First up, Recorded By Friends At Three Speeds by Pink Desert.  Clocking that I dug their track on the recent Concentric Spaces Vol.2 compilation Andy kindly passed on this full length album.  Commenting on the comp track I praised its ‘subtle force’ and ‘elegant coherence’ and declared it to be ‘a lesson in discipline and structure’ for those working with long form drones.  I’m happy to report that these qualities remain present in abundance and undiluted at a running time of 45 minutes.

Well, I say ‘drones’ but that isn’t entirely accurate.  There is very little fuzz; no comforting harmonic blanket to suck your thumb under.  There is also little in the way of groove.  Aside from one elongated cymbal crash and a few echoing snaps percussive noise is entirely absent.  Leaving these easy ways of engaging our attention to one side, Pink Desert present us with some serious, focussed electronics constructed with the sense-sharpening clarity of a frosty morning in the Dales.

This precision is not academic, however, nor is it politely ‘new age’.  These tracks shimmer with a low-key but efficiently realised emotional resonance and Pink Desert are happy to let it drift into the red if appropriate, as on stand out track ‘For Dorothy’.  Looking for something to put on after having listened to this I have, more than once, shrugged my shoulders and just pressed ‘play’ again – it is an album that both demands and repays your attention.

As you’ve come to expect from Striate Cortex, the packaging is noteworthy.  The pink desert, and the cloudless sky above, is represented by a flap of handmade paper embedded with pink thread and splashed with silver which folds out to reveal a spray paint starscape.  The reverse of the sleeve is wrapped in a shimmering copper brown cloth.  It all fits the music just so.

The packaging is equally impressive for Six Eyes by Plurals (which is such a smart name for a band that I wish I’d thought of it myself – great logo on the insert too).  A CD-r speckled with spray paint and a hand-painted insert are housed in a cardboard sleeve decorated with segments of dried leaves.  The album comprises two tracks, ‘Replica Universe’ and ‘You Are Horses’ – both around the 20 minute mark, and is one of the most striking things I’ve heard this year.
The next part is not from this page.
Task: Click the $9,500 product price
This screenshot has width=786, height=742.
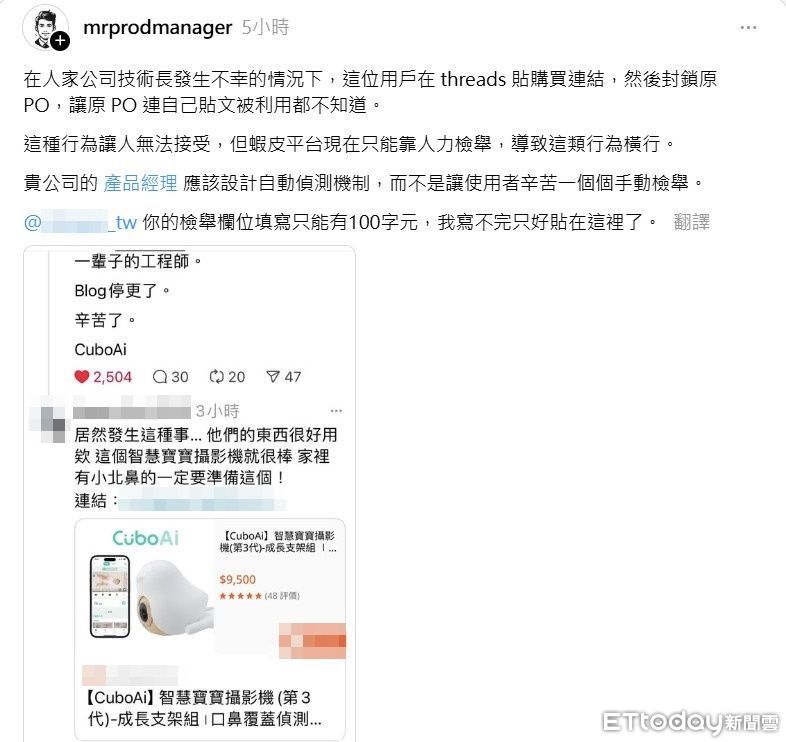Action: (238, 580)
The ‘build’ that is constructed in the first ten minutes of ‘Replica Universe’ is terrific: a mournful wind instrument (clarinet?  I dunno, could be way off) heralds a gathering swarm of drones.  Underneath, a slow marching riff (which I might be partly imagining) drives things forward towards some grisly inevitability and above are curious percussive knocks and some spacey, gruff electronic trilling and squiggling.  The wind instrument returns to honk the riff over a nodding-out-Todd guitar doing the same at half speed, the drones empty out and a swaying groove takes us up out of the clouds into a pink-orange dawn sky.  Magnificent.
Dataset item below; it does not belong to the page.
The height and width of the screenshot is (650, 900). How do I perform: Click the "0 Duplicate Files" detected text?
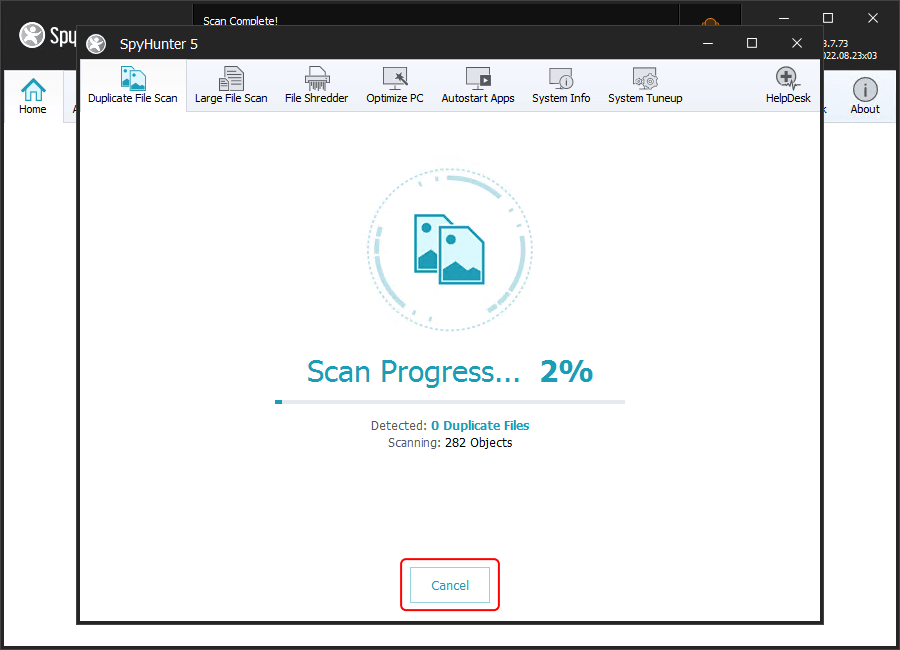(x=480, y=426)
‘You Are Horses’ is perhaps a little more straightforward but no less impressive.  The sound palette is similar, the pace is magisterial, the mood mysterious, the atmosphere allowed to coalesce in its own time.  Here you are sitting outside a bar in the souk, again it is very early – or very late depending on how you look at it – and you are drinking sweet, syrupy coffee in an attempt to stave off the worst effects of insomniac exhaustion.  Will the ‘contact’ arrive at the designated time?  Have the code words been changed since your source smuggled out the last set?  The bar owner is on the ‘phone and keeps looking nervously in your direction.  What would they say at Sarratt, eh?
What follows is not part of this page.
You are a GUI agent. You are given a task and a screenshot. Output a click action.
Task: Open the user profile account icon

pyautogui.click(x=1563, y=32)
These two albums are both neat illustrations of Andy’s near-impeccable discernment.  That both are of a high quality is obvious from the first encounter but their ambition and depth are only properly revealed by repeat listens.  As they are back catalogue items I’m not sure if they are available, or how much they will cost you, so I recommend that you contact Andy via Striate Cortex and make urgent enquiries.